Goal of the exercise:
Copy the rows word for word, from the first line through the line that contains "Лиза (293, 1735)", including that line.
——————————
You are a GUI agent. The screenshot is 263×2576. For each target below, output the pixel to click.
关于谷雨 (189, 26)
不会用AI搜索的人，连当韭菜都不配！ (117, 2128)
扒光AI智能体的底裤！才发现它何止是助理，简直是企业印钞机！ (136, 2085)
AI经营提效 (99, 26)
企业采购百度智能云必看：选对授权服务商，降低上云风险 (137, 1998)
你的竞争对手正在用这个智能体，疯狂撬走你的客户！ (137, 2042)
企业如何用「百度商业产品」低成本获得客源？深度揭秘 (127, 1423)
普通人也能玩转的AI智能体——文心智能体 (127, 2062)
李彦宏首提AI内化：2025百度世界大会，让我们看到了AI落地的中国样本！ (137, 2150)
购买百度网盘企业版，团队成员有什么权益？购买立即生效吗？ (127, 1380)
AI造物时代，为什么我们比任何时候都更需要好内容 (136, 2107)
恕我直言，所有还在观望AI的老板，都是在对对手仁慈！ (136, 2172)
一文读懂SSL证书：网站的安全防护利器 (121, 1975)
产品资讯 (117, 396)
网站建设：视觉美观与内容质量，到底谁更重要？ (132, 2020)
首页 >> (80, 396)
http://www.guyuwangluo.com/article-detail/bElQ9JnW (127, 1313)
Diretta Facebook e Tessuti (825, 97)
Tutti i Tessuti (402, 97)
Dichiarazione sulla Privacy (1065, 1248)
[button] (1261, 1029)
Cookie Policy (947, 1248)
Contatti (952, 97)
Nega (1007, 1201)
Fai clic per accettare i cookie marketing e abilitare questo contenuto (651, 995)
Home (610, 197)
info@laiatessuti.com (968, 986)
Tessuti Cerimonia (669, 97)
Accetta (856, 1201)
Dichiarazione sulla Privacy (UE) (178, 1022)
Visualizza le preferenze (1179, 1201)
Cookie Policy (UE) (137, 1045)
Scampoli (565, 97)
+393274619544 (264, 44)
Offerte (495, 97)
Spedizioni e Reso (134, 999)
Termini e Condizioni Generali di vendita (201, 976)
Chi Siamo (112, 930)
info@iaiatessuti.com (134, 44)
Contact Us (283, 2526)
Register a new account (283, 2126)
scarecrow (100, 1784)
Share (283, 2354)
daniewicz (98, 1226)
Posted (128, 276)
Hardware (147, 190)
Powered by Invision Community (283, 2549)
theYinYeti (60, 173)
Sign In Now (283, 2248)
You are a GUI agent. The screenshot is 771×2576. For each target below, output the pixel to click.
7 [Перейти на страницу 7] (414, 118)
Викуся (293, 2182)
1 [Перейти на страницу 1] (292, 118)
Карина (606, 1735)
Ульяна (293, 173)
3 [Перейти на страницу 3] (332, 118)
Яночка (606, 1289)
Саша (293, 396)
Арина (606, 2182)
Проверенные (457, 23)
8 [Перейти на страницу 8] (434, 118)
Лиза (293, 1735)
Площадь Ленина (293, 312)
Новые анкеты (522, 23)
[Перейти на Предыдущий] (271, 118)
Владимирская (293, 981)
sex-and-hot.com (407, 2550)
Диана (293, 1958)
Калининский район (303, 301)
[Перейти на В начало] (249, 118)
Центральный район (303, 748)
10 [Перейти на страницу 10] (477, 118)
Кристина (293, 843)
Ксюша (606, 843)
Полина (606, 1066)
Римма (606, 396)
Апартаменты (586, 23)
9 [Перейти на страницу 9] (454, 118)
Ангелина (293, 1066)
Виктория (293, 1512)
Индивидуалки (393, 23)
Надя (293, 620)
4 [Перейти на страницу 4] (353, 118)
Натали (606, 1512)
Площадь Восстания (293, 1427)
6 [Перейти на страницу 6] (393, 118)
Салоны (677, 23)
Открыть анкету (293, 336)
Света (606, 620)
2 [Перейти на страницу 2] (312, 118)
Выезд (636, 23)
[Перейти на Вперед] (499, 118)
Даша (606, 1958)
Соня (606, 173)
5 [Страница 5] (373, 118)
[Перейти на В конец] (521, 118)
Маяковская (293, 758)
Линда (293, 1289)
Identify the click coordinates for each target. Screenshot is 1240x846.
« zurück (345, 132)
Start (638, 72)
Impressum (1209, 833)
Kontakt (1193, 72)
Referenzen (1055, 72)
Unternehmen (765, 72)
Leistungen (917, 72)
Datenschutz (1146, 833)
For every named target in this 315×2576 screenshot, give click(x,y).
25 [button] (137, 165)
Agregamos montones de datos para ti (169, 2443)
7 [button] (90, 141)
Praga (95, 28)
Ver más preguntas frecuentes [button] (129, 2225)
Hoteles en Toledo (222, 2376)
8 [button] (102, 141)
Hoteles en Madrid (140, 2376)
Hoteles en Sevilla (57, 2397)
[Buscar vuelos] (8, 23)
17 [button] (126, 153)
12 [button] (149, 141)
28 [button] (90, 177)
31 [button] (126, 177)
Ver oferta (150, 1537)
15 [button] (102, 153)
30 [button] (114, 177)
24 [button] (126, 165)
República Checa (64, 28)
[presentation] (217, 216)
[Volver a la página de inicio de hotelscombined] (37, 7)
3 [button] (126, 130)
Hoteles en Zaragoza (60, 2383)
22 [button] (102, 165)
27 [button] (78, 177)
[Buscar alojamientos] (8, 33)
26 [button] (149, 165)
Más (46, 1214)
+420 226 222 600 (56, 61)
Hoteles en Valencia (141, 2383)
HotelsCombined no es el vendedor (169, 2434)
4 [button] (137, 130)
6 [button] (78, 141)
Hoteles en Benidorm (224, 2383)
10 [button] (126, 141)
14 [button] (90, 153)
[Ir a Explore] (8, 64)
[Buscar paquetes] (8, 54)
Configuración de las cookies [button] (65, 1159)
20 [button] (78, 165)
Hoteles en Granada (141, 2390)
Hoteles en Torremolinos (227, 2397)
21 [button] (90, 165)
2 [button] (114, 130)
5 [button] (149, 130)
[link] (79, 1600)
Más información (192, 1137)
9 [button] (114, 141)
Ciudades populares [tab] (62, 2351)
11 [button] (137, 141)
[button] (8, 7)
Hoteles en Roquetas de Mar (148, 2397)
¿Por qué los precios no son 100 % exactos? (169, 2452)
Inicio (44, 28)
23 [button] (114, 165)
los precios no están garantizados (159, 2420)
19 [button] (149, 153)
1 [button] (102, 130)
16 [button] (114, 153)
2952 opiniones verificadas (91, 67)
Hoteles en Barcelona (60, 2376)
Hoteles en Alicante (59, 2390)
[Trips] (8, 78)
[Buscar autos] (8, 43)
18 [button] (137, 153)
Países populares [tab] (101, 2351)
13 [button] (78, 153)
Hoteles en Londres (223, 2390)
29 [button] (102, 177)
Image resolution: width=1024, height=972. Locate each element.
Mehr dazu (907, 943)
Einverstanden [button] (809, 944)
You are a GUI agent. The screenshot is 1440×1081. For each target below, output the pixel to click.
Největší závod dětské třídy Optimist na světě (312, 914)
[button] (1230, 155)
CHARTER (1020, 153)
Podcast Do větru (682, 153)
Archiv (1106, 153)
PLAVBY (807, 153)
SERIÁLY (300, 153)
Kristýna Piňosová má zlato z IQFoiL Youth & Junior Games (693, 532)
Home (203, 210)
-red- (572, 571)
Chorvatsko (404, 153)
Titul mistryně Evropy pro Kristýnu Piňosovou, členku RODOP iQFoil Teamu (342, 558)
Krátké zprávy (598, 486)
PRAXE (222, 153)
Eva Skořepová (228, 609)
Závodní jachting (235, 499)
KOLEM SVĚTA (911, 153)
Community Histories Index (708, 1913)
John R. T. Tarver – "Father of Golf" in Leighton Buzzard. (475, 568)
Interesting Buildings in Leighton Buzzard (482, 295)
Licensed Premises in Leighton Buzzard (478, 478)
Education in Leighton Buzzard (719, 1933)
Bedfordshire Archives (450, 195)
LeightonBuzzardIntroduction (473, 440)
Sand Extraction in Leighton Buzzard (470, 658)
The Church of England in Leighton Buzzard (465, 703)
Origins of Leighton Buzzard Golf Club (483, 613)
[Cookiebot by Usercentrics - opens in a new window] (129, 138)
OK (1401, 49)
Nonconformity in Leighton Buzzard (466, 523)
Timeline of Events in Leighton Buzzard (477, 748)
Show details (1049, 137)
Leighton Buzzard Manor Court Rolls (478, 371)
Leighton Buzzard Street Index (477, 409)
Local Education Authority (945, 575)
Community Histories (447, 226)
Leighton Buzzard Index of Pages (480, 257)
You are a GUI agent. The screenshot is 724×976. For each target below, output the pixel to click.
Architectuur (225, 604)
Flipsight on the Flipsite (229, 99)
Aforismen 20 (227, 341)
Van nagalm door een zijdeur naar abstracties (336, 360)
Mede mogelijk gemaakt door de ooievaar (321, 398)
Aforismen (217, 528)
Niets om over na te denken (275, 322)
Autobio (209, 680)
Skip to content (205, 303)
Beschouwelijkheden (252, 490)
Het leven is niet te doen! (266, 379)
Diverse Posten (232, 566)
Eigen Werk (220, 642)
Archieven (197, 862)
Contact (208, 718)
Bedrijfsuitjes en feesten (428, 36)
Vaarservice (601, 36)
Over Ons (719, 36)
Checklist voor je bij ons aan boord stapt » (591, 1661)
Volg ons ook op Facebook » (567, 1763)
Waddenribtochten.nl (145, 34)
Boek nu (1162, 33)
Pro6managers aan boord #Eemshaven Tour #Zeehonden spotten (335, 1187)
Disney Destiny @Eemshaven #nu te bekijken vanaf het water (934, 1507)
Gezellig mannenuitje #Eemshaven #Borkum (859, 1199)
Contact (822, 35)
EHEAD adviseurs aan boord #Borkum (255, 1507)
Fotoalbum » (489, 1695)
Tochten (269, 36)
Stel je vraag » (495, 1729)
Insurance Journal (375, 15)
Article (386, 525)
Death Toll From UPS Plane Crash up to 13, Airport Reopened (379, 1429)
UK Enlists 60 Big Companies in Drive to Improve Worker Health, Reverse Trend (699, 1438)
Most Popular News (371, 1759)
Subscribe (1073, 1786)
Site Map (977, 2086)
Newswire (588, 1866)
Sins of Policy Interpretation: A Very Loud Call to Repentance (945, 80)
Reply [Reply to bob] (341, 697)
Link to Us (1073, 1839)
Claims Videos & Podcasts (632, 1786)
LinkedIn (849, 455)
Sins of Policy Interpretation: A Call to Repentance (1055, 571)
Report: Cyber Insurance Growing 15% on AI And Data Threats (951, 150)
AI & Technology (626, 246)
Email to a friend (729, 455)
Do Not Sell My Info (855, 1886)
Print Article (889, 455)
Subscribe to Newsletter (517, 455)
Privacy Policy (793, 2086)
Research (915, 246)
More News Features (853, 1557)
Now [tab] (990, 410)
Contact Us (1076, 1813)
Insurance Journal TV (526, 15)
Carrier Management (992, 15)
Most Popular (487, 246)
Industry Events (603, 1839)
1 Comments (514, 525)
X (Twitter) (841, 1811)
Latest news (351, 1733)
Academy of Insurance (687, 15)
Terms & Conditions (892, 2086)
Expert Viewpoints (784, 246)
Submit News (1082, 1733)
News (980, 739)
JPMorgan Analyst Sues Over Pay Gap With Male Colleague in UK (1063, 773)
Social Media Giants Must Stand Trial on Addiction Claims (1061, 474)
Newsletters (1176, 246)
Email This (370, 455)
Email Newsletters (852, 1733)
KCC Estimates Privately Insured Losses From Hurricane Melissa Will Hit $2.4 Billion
——————————
Completed task:
You are a GUI agent. The screenshot is 263×2576. For each target below, output the pixel to click.
关于谷雨 (189, 26)
不会用AI搜索的人，连当韭菜都不配！ (117, 2128)
扒光AI智能体的底裤！才发现它何止是助理，简直是企业印钞机！ (136, 2085)
AI经营提效 (99, 26)
企业采购百度智能云必看：选对授权服务商，降低上云风险 (137, 1998)
你的竞争对手正在用这个智能体，疯狂撬走你的客户！ (137, 2042)
企业如何用「百度商业产品」低成本获得客源？深度揭秘 (127, 1423)
普通人也能玩转的AI智能体——文心智能体 (127, 2062)
李彦宏首提AI内化：2025百度世界大会，让我们看到了AI落地的中国样本！ (137, 2150)
购买百度网盘企业版，团队成员有什么权益？购买立即生效吗？ (127, 1380)
AI造物时代，为什么我们比任何时候都更需要好内容 (136, 2107)
恕我直言，所有还在观望AI的老板，都是在对对手仁慈！ (136, 2172)
一文读懂SSL证书：网站的安全防护利器 (121, 1975)
产品资讯 (117, 396)
网站建设：视觉美观与内容质量，到底谁更重要？ (132, 2020)
首页 >> (80, 396)
http://www.guyuwangluo.com/article-detail/bElQ9JnW (127, 1313)
Diretta Facebook e Tessuti (825, 97)
Tutti i Tessuti (402, 97)
Dichiarazione sulla Privacy (1065, 1248)
[button] (1261, 1029)
Cookie Policy (947, 1248)
Contatti (952, 97)
Nega (1007, 1201)
Fai clic per accettare i cookie marketing e abilitare questo contenuto (651, 995)
Home (610, 197)
info@laiatessuti.com (968, 986)
Tessuti Cerimonia (669, 97)
Accetta (856, 1201)
Dichiarazione sulla Privacy (UE) (178, 1022)
Visualizza le preferenze (1179, 1201)
Cookie Policy (UE) (137, 1045)
Scampoli (565, 97)
+393274619544 (264, 44)
Offerte (495, 97)
Spedizioni e Reso (134, 999)
Termini e Condizioni Generali di vendita (201, 976)
Chi Siamo (112, 930)
info@iaiatessuti.com (134, 44)
Contact Us (283, 2526)
Register a new account (283, 2126)
scarecrow (100, 1784)
Share (283, 2354)
daniewicz (98, 1226)
Posted (128, 276)
Hardware (147, 190)
Powered by Invision Community (283, 2549)
theYinYeti (60, 173)
Sign In Now (283, 2248)
You are a GUI agent. The screenshot is 771×2576. For each target below, output the pixel to click.
7 [Перейти на страницу 7] (414, 118)
Викуся (293, 2182)
1 [Перейти на страницу 1] (292, 118)
Карина (606, 1735)
Ульяна (293, 173)
3 [Перейти на страницу 3] (332, 118)
Яночка (606, 1289)
Саша (293, 396)
Арина (606, 2182)
Проверенные (457, 23)
8 [Перейти на страницу 8] (434, 118)
Лиза (293, 1735)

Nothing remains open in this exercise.